指示.
**A.** HFNCとリハビリについての文章から、試験の除外基準をすべて挙げよ。
**B.** HFNCとリハビリについての文章を、最後の文の後から書き進めてください。

═══ 本文抜粋 ═══

HFNC(NHF)を使用するとリハビリの効果がより向上する   

2020年9月13日

 HFNC(NHF)は、いろいろ使用されてきていてますが、リハビリに関しての文献はまだ少ない印象です。Cirio S, et al . Respir Med. 2016 Sep;118:128-132.について書いてみます。

Effects of Heated and Humidified High Flow Gases During High-Intensity Constant-Load Exercise on Severe COPD Patients With Ventilatory Limitation

背景

 慢性閉塞性肺疾患(COPD)患者は、重度の呼吸困難や筋力低下を主な症状として運動制限を訴えることがよくあります。運動誘発性呼吸困難の重要なメカニズムは、換気能力と換気需要の不均衡である。HFNCは死腔の洗い出しや高流量のFiO2を供給できる。

 運動制限のある重度のCOPD患者では、HFNCが換気効率を改善し、運動パフォーマンスの向上につながると仮定し、安定した重度のCOPD患者の持久(耐久)時間に対するHFNCの効果を評価するためにランダマイズクロスオーバー試験を実施した。

方法

 対象:安定した重度のCOPD患者12人に対してランダム化されたクロスオーバー試験

除外基準:左心不全、COPD以外の肺障害、神経筋疾患、骨関節疾患、COPD増悪(過去3か月以内)、投薬状況の変化(1か月以内)、貧血

全3日間のうち初日にサイクルエルゴメーターにて最大運動能力を評価し、一定負荷の間に使用するSaO2が85%未満の値に達した場合、テスト中の平均SaO2を88%より高く維持できるFiO2も決定した。残り2日間で負荷運動テストを行った。各運動テストの耐久時間を記録しました(Tlim)。さらに、末梢のSaO2、心拍数(HR)、血圧(BP)、呼吸困難(Borg-D)および下肢の疲労(Borg-F)が、テストの終了まで毎分記録されました。

結果

 脱落患者もなく、テスト中の有害事象も認めなかった。

═══ 抽出データ ═══

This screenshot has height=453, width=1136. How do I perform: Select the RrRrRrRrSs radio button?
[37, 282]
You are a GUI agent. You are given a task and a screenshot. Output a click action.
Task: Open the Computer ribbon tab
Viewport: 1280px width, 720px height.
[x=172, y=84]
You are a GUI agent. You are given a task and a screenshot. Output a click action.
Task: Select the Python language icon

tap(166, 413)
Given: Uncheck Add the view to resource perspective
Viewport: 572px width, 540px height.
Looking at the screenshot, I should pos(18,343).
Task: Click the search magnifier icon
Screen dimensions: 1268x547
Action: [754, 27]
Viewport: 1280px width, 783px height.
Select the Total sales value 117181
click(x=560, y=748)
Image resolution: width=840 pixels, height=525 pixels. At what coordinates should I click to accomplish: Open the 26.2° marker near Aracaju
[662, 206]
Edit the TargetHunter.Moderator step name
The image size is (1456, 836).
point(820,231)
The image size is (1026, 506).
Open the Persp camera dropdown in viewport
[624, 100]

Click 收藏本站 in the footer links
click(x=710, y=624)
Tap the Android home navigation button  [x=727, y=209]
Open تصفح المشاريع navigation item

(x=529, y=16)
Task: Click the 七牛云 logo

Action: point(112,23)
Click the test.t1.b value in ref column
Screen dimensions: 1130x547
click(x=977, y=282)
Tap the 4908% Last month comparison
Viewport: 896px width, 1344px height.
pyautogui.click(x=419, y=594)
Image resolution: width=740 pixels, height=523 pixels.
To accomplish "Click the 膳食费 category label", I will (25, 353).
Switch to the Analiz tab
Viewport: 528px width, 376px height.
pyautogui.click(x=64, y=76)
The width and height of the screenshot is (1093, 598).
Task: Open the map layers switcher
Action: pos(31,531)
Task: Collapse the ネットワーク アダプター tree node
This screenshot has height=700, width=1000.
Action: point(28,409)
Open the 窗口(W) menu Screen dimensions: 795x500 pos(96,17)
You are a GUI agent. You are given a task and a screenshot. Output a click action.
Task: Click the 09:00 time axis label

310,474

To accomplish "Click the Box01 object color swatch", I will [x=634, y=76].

═══

解答.
**A.** 左心不全、COPD以外の肺障害、神経筋疾患、骨関節疾患、COPD増悪(過去3か月以内)、投薬状況の変化(1か月以内)、貧血

**B.**
 平均仕事量44±17 W 平均FiO2 0.44±0.11の酸素を使用 HFNC中に使用された平均流量は58.7 L / min(範囲55-60 L / min)

HFNCテスト中のTlimは、コントロールテストと比較して有意に高かった(平均差109±104秒、p <0.015)、平均41±36%増加

HFNC(■)、コントロール(〇) 運動中のBorgDとBorgFはHFNCテストで大幅に減少

図Aは全12名のHFNC(■)とコントロール(〇)の数値

図Bは追加酸素した8名のHFNCとコントロールの数値

図Cは酸素追加なし(FiO2 0.21%)4名のHFNCとコントロールの数値

運動中HFNCテストのほうがに有意に高かった(* p = 0.0002)。 

結論

 このパイロット研究は、HFNCが換気制限のある重度のCOPD患者の運動能力を改善する可能性があることを示した。この効果は運動中のSaO2と呼吸困難の症状が改善することが関連している

Cirio S, et al . Respir Med. 2016 Sep;118:128-132.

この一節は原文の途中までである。